How often do you use the tablet form of the ultrabook? Do programs still work fine when in tablet form?


----------



## Ask Mr. Religion (Jun 29, 2014)

Wynteriii said:


> How often do you use the tablet form of the ultrabook? Do programs still work fine when in tablet form?


I use it from time to time and some programs behave well, some do not, as they were not developed with a touchscreen user interface model being anticipated. I have fat fingers so I use a narrow tipped capacitive stylus and things work out well enough. That said, the high resolution of the Yoga 2 is painful for some programs, even some Windows 8.1 Pro dialogs that will appear very small even when using the default 250% typeface magnification. For example the Kindle PC reader app's menus are all tiny and squished together, but selecting or reading the books are no problem. Another example is the Chrome browser, which requires some internal flag settings and registry hacks to render text clearly. Even Explorer 11 has some menu issues with high resolution.


----------



## Wynteriii (Jul 24, 2014)

So, it looks like I will be saving up for a custom Toshiba laptop. I think this one.

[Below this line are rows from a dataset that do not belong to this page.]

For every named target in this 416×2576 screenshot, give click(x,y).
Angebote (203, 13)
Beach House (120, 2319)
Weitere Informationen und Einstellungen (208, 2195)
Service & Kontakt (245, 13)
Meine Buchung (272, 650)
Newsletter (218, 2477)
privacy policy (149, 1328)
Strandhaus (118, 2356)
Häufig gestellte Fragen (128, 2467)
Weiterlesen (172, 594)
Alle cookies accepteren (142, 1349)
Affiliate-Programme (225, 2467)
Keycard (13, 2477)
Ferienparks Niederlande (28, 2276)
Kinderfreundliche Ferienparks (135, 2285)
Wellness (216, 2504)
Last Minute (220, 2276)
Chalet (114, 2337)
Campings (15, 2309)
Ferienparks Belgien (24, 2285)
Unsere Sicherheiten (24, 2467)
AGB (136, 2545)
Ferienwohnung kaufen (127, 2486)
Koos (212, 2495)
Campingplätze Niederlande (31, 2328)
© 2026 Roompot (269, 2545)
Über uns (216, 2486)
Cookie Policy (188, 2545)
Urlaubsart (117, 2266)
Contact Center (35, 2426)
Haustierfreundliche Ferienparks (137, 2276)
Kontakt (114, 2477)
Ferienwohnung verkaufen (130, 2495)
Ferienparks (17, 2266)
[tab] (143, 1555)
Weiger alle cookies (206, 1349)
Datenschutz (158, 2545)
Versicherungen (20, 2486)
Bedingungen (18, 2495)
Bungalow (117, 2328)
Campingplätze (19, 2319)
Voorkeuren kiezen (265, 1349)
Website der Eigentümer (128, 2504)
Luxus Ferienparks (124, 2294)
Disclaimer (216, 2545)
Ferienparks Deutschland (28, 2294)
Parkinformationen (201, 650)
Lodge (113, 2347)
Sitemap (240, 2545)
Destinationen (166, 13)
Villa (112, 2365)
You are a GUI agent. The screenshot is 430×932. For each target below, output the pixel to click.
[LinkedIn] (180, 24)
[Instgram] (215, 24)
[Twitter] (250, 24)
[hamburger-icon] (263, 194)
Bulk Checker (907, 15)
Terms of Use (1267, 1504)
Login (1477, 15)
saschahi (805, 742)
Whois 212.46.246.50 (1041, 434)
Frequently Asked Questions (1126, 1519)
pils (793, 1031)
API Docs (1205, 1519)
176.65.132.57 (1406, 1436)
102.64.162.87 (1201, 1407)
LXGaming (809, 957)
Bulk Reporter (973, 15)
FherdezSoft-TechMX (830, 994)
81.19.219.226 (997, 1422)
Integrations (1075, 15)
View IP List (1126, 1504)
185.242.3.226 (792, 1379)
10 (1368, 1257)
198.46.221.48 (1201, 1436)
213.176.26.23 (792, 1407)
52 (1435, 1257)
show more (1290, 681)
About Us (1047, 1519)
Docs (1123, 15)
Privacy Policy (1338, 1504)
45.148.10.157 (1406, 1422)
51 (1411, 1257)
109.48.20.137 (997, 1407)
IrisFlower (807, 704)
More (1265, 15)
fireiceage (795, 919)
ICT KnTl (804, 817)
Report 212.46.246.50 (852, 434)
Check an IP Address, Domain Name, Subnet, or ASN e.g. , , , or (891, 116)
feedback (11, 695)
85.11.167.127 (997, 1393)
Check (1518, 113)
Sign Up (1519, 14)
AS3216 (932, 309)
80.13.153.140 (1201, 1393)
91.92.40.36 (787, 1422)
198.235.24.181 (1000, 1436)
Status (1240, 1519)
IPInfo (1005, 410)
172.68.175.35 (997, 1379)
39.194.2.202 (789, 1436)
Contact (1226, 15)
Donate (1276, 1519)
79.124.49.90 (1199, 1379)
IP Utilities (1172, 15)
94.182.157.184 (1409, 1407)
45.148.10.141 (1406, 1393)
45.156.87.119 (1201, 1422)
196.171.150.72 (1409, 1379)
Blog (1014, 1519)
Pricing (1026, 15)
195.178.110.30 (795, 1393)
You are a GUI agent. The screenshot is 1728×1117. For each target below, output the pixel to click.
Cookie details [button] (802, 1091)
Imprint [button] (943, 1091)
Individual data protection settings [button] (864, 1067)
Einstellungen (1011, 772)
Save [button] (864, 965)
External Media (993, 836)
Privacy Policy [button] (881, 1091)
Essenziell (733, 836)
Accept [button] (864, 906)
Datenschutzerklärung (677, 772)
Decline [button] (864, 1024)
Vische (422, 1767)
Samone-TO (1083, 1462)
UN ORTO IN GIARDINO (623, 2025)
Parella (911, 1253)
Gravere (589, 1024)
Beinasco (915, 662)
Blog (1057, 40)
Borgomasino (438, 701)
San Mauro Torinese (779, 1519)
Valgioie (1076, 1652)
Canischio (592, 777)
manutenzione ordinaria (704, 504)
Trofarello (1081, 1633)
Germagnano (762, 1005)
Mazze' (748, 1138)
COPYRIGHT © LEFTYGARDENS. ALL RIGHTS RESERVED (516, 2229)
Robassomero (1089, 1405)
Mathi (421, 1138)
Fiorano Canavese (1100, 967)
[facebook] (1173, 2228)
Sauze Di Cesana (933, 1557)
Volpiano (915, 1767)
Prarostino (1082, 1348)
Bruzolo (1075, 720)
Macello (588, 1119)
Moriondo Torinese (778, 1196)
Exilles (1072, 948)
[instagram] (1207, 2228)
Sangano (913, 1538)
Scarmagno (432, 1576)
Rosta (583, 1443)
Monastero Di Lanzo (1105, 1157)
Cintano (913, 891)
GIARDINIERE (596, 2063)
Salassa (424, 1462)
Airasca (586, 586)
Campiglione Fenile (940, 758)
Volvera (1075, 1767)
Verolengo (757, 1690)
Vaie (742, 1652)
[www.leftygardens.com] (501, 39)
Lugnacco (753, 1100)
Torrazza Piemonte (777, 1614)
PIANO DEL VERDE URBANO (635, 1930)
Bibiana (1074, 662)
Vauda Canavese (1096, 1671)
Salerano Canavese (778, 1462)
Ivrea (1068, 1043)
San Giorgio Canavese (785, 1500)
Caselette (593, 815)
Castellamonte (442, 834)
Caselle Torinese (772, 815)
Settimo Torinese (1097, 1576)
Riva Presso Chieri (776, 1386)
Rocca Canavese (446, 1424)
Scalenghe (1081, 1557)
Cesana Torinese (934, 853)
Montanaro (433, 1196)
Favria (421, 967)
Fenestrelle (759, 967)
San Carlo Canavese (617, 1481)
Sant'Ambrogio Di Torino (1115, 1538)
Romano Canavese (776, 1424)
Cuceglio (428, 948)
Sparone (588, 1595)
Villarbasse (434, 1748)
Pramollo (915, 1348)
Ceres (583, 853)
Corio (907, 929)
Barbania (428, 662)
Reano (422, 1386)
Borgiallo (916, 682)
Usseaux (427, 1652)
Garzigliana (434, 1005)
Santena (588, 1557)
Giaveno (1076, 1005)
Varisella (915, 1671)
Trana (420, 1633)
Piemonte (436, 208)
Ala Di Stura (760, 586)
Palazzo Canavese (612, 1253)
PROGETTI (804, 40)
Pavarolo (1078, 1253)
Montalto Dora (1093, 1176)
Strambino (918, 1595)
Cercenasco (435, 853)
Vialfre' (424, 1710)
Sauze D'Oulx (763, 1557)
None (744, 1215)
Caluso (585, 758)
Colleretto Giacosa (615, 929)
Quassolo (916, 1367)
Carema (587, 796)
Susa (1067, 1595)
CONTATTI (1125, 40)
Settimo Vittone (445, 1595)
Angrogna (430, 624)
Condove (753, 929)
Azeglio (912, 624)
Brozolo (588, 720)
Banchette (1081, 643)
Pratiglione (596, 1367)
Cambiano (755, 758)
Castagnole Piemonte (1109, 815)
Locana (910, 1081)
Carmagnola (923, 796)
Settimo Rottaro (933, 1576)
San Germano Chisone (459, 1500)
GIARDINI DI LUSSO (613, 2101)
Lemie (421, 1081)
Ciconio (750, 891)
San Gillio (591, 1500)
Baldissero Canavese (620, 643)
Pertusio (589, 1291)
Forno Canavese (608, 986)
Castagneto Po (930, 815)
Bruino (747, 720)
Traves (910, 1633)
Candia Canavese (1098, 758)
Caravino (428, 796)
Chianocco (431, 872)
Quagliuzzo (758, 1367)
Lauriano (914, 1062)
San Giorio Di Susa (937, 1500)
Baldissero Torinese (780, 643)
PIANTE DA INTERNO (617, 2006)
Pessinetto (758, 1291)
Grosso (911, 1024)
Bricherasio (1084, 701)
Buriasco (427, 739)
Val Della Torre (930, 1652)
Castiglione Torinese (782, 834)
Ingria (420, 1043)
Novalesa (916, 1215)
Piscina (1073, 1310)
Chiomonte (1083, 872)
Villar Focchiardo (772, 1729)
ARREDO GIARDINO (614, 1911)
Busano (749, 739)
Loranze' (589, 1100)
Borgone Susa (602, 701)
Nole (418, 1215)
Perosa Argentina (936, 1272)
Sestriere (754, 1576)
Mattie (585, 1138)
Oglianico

Toshiba Satellite L70-BBT2N22 Laptop

I'm just curious about a few things.

1. Intel I5 0r I7? 

2. Noob question: How much ram? I'm leaning towards 12 gigs just to be safe and comfortable. I always think I'm going to do video editing but I never do. I have four gigs of ram now and really need more.

3. Also if you want to look at the other options, tell me what you prefer.


----------



## Ask Mr. Religion (Jul 24, 2014)

The page in question shows I3 (sigh)


4th Generation Intel® Core™ i3-4025U Processor (3M Cache, 1.90 GHz)
Get at least 8Mb of RAM. The more the better, In my humble opinion.


----------



## Wynteriii (Jul 25, 2014)

You can customize the laptop and put in either an i3, i5, or i7. The last thing I need is an i3. I don't think that would work well with Wordsearch 10


----------



## Ask Mr. Religion (Jul 25, 2014)

You will want the I7 processor.


----------



## Wynteriii (Jul 25, 2014)

Got it!

What about ram, any thoughts on that?


----------